Second question, do you have performance number for the current version?
I remember that I settled on only strict improvement in the cost model to stop, i.e., I was not waiting for the cost to become unprofitable, because the cost model was not precise enough and supposedly neutral transformations ended up in regressions.
Cheers,
-Quentin
lib/CodeGen/CodeGenPrepare.cpp | ||
---|---|---|
4494 | I don't quite get the last sentence. |
You mean that you are going to add more transformation that will reuse that refactoring, right?
Yes, on top of this patch, I'm plaining on moving the transformation done in aarch64-type-promotion into CGP. The main purpose of this patch is to prepare merging the transformation done in aarch64-type-promotion into CGP. And then, I want to implement D26524 in CGP.
Second question, do you have performance number for the current version?
I haven't tried performance with/without the current version (moveExtToFormExtLoad()) itself. I only ran spec2000/spec2006 in aarch64 for this change vs current version, and I didn't see any clear change in performance. I observed +3% in spec2006/astar only when performing the transformation tried in D26524, where I sunk SExt into its user blocks if foldable with its users. Please let me know if you have plan on current version itself.
Addressed Quentin's comments.
lib/CodeGen/CodeGenPrepare.cpp | ||
---|---|---|
4490 | I meant the last moved extensions which reach to unpromotable point. I use them to find the last Value feeding to an extension after all possible promotions. Renamed "PromotedExts" to "LastMovedExts". | |
4535 | "I" is an extension, which cannot be moved up any more. We need to save it to get the Value feeding to the extension after promotions and to determine if the extension is derived from a load. | |
4542 | Yes, we should check "if (!TLI)" before TypePromotionHelper::getAction(). | |
4570 | Looks like the name of "PromotedExts" caused the confusion. I saved an extension in PromotedExts when it reach to an unpromotable/unprofitable point. Added a comment and rename "PromotedExts" to "LastExts". |
Fixed minor bugs.

- - -

Description of the task: Please copy the patch review thread above word for word, beginning at the words "I remember that" and stopping after "up in regressions.".

- - -

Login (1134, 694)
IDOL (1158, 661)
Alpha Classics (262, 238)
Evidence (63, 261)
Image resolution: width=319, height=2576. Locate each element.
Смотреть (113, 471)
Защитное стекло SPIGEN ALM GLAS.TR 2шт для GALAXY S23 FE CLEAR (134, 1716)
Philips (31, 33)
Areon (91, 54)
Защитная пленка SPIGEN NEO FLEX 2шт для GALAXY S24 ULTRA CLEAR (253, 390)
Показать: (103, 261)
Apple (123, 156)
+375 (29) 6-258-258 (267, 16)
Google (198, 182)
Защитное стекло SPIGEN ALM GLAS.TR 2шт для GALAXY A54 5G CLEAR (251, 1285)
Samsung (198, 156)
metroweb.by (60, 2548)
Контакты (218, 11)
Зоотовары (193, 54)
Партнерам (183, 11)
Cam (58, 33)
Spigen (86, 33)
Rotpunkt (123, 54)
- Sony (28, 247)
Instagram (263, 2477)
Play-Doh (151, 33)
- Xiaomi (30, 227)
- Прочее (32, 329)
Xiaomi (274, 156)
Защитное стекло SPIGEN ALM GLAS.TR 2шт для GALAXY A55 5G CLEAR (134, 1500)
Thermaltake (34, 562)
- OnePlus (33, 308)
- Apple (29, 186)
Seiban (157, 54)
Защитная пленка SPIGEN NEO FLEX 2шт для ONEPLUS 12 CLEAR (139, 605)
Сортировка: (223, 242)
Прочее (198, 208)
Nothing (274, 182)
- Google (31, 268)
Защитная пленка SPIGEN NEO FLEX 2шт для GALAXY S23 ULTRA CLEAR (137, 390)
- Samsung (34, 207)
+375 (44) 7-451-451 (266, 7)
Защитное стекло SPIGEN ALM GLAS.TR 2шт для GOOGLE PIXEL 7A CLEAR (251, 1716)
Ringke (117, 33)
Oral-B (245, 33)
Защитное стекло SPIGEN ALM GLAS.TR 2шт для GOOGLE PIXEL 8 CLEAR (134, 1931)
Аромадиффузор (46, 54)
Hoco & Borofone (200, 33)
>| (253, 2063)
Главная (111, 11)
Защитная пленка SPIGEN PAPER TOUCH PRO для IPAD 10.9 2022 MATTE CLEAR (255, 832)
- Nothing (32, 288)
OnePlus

- - -

Output for this exercise:
I remember that I settled on only strict improvement in the cost model to stop, i.e., I was not waiting for the cost to become unprofitable, because the cost model was not precise enough and supposedly neutral transformations ended up in regressions.